We determined the discrimination of CARSS using the concordance statistic (c-statistic) that gives the probability of randomly selected patients who experienced adverse outcome had a higher risk score than a patient who does not. For a binary outcome (COIVD-19/Non-Covid-19), the c-statistic is the area under the Receiver Operating Characteristics (ROC) curve [15]. The ROC curve is a plot of the sensitivity, (true positive rate), versus 1-specificity, (false positive rate), for consecutive predicted risks. A c-statistic of 0.5 is no better than tossing a coin, whilst a perfect model has a c-statistic of 1. In general, values less than 0.7 are considered to show poor discrimination, values of 0.7 to 0.8 can be described as reasonable, and values above 0.8 suggest good discrimination [16].

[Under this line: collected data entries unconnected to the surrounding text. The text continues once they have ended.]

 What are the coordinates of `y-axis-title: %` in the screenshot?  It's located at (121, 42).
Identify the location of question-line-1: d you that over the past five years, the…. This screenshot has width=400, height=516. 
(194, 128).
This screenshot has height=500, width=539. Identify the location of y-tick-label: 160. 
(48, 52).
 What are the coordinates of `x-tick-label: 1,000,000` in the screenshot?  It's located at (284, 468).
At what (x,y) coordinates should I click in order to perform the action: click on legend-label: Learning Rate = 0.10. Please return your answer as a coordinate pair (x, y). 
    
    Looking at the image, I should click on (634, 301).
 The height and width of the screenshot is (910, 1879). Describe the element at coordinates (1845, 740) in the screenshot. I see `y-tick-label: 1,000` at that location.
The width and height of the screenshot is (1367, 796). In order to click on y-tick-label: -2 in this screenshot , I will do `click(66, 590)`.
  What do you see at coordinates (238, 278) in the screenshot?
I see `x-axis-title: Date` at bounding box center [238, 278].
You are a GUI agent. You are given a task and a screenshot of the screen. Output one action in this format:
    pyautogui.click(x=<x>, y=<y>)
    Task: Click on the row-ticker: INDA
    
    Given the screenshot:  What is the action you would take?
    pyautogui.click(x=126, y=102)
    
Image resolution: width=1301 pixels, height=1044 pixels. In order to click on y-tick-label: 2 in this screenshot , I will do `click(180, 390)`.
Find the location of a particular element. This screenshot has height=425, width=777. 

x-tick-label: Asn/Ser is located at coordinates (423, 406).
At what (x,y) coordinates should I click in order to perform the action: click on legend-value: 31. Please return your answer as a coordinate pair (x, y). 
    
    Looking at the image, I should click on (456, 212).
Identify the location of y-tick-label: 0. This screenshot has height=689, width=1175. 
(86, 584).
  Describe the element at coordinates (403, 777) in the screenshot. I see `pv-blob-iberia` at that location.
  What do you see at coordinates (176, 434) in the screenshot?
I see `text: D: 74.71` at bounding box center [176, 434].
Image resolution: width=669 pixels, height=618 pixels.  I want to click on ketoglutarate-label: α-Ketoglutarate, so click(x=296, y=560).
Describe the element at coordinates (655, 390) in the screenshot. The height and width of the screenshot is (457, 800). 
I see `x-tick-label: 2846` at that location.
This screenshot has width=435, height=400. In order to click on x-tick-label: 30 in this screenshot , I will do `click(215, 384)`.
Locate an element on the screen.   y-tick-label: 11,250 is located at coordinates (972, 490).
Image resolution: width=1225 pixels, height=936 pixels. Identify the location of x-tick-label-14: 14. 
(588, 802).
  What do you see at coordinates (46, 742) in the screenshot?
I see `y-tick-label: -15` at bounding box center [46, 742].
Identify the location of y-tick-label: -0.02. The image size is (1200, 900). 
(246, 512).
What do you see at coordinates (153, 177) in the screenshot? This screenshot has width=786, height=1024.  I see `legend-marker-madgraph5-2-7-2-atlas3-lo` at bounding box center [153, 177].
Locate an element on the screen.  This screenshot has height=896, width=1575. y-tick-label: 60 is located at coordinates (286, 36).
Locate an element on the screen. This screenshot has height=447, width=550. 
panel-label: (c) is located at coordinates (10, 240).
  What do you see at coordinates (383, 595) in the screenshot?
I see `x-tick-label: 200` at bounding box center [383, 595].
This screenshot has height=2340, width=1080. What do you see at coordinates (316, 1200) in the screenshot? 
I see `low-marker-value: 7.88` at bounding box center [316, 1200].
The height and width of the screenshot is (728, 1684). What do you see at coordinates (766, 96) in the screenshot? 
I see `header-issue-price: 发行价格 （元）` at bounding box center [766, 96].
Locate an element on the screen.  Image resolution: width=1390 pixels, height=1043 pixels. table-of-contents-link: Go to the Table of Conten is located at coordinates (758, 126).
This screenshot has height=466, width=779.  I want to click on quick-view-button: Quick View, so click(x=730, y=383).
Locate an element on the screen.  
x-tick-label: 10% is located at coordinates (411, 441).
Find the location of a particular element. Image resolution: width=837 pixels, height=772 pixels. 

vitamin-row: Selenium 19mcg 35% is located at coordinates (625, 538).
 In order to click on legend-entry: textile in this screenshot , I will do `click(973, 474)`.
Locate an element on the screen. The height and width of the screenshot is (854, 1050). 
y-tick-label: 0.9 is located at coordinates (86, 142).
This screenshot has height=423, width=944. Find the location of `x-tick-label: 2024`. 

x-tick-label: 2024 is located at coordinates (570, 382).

Calibration measures a model's ability to generate predictions that are on average close to the average observed outcome and can be readily seen on a scatter plot (y-axis observed risk, x-axis predicted risk). Perfect predictions should be on the 45° line. We internally validated and assessed the calibration for all the models using the bootstrapping approach [17, 18]. The overall statistical performance was assessed using the scaled Brier score which incorporates both discrimination and calibration [14]. The Brier score is the squared difference between actual outcomes and predicted risk of COVID-19, scaled by the maximum Brier score such that the scaled Brier score ranges from 0–100%. Higher values indicate superior models. The 95% confidence interval for the scaled Brier score was calculated using bootstrap approach [19].
We followed the STROBE guidelines to report the findings [20]. All analyses were undertaken using R [21] and Stata [22]. The 95% confidence interval for the c-statistic was computed using DeLong’s method as implemented in the pROC library [23].